Müzik grubu Geneva Camerata

Dinci faşist İsrail Devleti’nin Gazze’de işlediği insanlık suçları, “Yahudi düşmanlığına kamuflaj” fırsatı oldu.

Böylece saklamak için son derece zorlandıkları nefret duygularını daha rahat ifade edebiliyorlar ve bunu da Netanyahu’nun soykırım suçunun arkasına saklayabiliyorlar.

Bir bakıma iki taraf için win-win durumu da sayılabilir.

Yahudi faşistler gerçekleştirmek için fırsat kolladıkları soykırımı, Hamas’ın artık kimin amacına hizmet ettiğini herkesin görmüş olması gereken sivillere saldırısının arkasına saklayabildiler.

Irkçı nefret, iki tarafın da gözünü bürüdüğü için hallerinden memnun bile sayılabilirler.

Bizim buralarda da bolca yetişen bu gibi tipler için de bu bir fırsat oldu.

Bu yıl 53. kez düzenlenen İstanbul Müzik Festivali kapsamında bir konser için Türkiye’ye gelen İsviçreli müzik grubu Geneva Camerata’nın İstanbul’da yapılması planlanan konseri Beşiktaş Kaymakamlığı tarafından yasaklandı.

Yasaklama nedeni, “güvenlik” olarak gösteriliyor.

Kaymakam’ın aczini ifade eden bu yasaklama kararının gerekçesinin uydurma olduğunu tahmin edebiliriz.

Çünkü konserin yasaklanma nedeni esasen Cumhurbaşkanı Başdanışmanı sıfatı taşıyan bir kişinin sosyal medya mesajı.

Oktay Saral isimli bu danışmanı son günlerde çok atak görüyorum.

Belli ki kabine değişikliği filan olursa bakan olmak istiyor ve neredeyse her gün “ben buradayım” dercesine mesajlar yayınlıyor. Geçen gün de Erdoğan’a “Sultanım” diye hitap etmişti, hatırlarsınız.

Başdanışman Saral, sosyal medya mesajında grubun bestecisi Jonathan Keren’in İsrail ordusunun eski orkestra mensubu olduğunu öne sürmüş ve konserin iptal edilmesini istemişti.

İstanbul Müzik Festivali yönetiminin bu konudaki açıklaması ise şöyle:

“Sayın Oktay Saral paylaşımınızda bahsi geçen besteci Jonathan Keren konserde yer alan Şostakoviç’in 1937 tarihli 5’inci Senfoni’sinin oda orkestrası için düzenlemesini yapmıştır ve Türkiye’ye gelmemiştir.

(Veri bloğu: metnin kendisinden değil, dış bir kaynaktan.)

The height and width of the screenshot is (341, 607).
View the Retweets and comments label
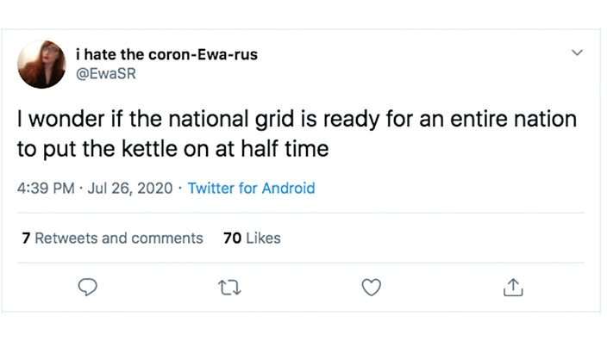[119, 239]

Bu konserle ilgili yapılan paylaşımlarda hem besteci Jonathan Keren hem de konserin şefiyle ilgili yanlış bilgiler verildiğini görüyoruz.

Konserde yer alan Geneva Camerata’nın şefi David Greilsammer, Kudüs’te doğmuş ancak eğitimi için genç yaşta ABD’ye gitmiş, daha sonra uzun yıllar Avrupa’da yaşamış ve son 15 yıldır da İsviçre’de yaşamını sürdüren bir müzisyendir.

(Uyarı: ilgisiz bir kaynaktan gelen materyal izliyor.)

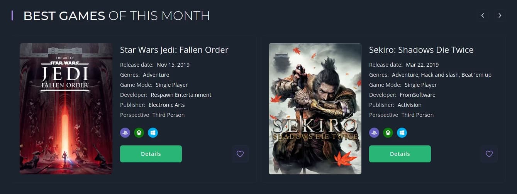Show next games with right chevron
517x194 pixels.
click(x=500, y=15)
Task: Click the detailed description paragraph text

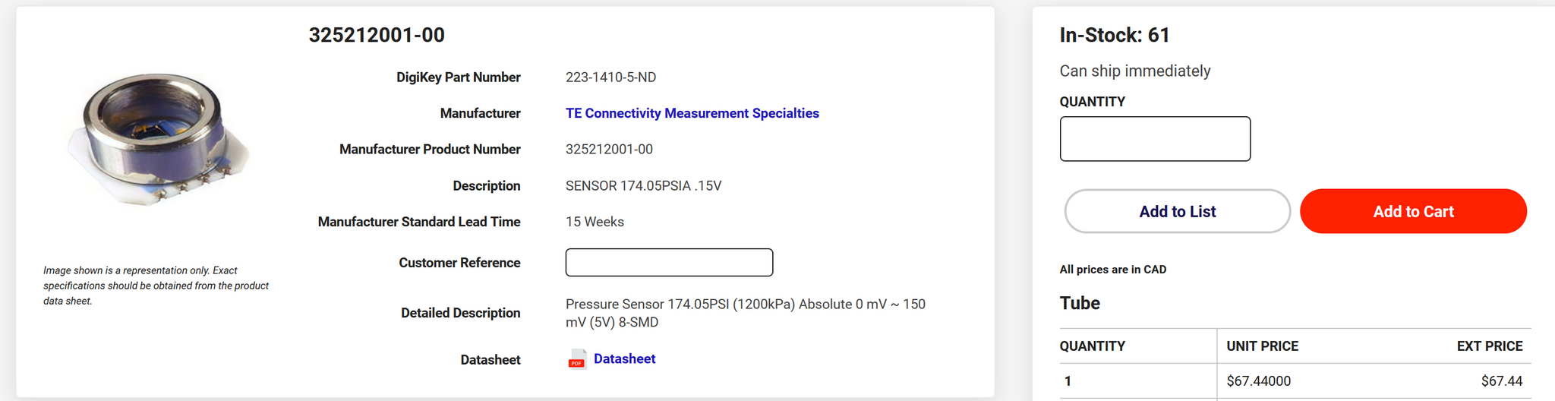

Doğduğu ülkede yaptığı zorunlu askerlik dışında İsrail ordusuyla bir ilişkisi bulunmamaktadır.”

Başdanışman Saral belli ki bu konuda son derece bilgisiz.

Bilgisizliğinin neresini düzelteceklerini şaşırmışlar.

Cumhurbaşkanı’na önerim, hangi konserleri izleyeceği ile ilgili olarak birisine danışacaksa bu adamı atlasın, başkasını bulsun. Nasıl olsa Saray’da sürü sepetler.

Saral’ın konseri yasaklatmak istemesinin nedeni aslına bakarsanız Yahudi düşmanlığından başka bir şey değil.

Bunu açıkça söyleyemediği için yalan yanlış bilgilerle festival yöneticilerine saldırıyor, bürokrasiyi kışkırtıyor.

Ve kendi ayıbını Netanyahu’nun suçlarının arkasına gizliyor.

Devletlerin yaptıkları işlerden o devletlerin vatandaşları sorumlu tutulamazlar.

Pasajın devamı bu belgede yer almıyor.